## EXERCISE INSTRUCTIONS
Tally the lines in the entries below that contain the string "Task", treating uppercase and lowercase as distinct, and reply with only that number.

## THE INPUT
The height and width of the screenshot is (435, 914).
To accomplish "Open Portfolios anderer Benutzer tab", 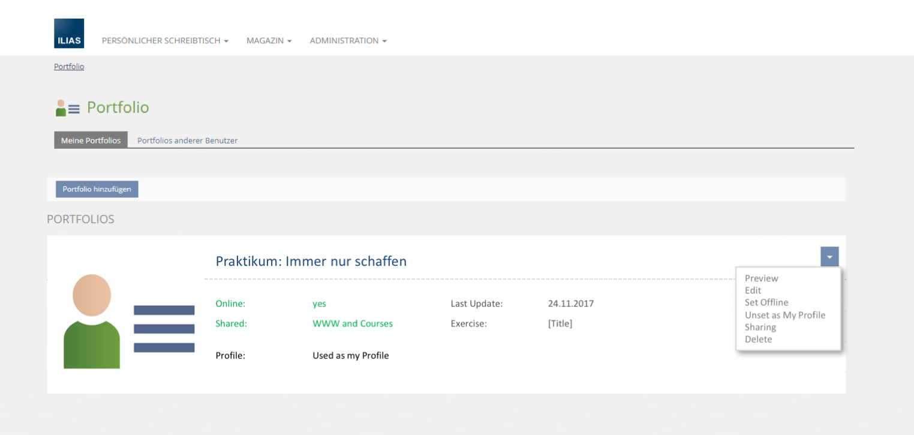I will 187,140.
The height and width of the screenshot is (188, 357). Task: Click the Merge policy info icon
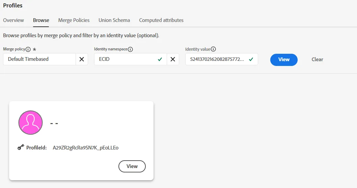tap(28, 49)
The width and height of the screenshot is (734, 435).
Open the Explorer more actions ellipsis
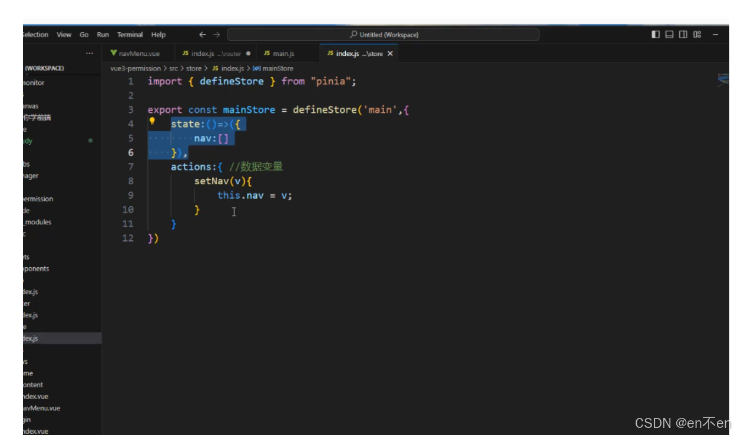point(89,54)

--

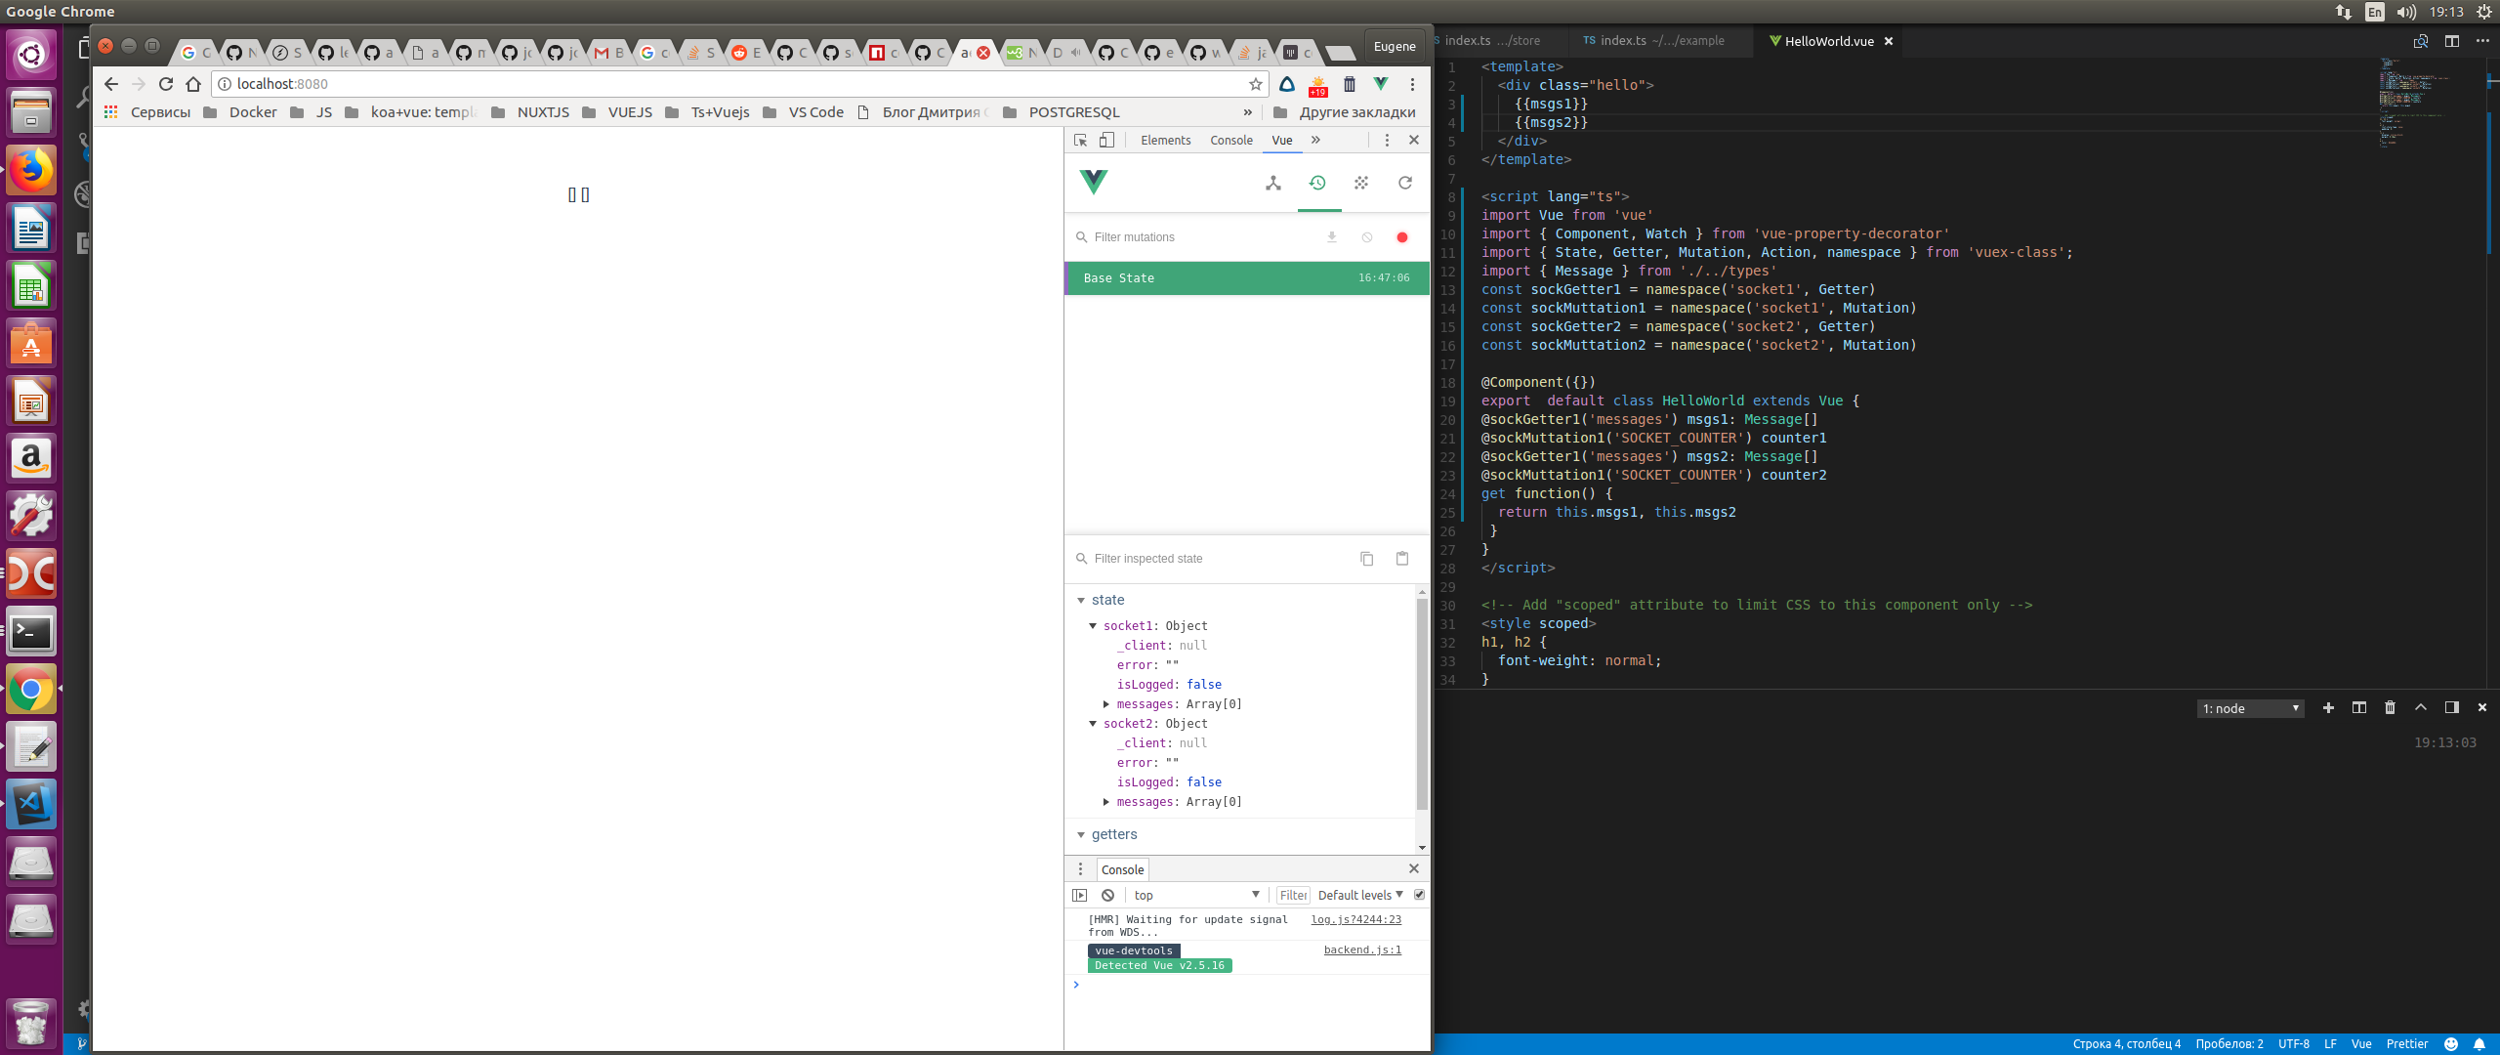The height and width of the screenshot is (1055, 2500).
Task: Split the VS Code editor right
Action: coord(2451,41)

## RESULT OF THIS EXERCISE
2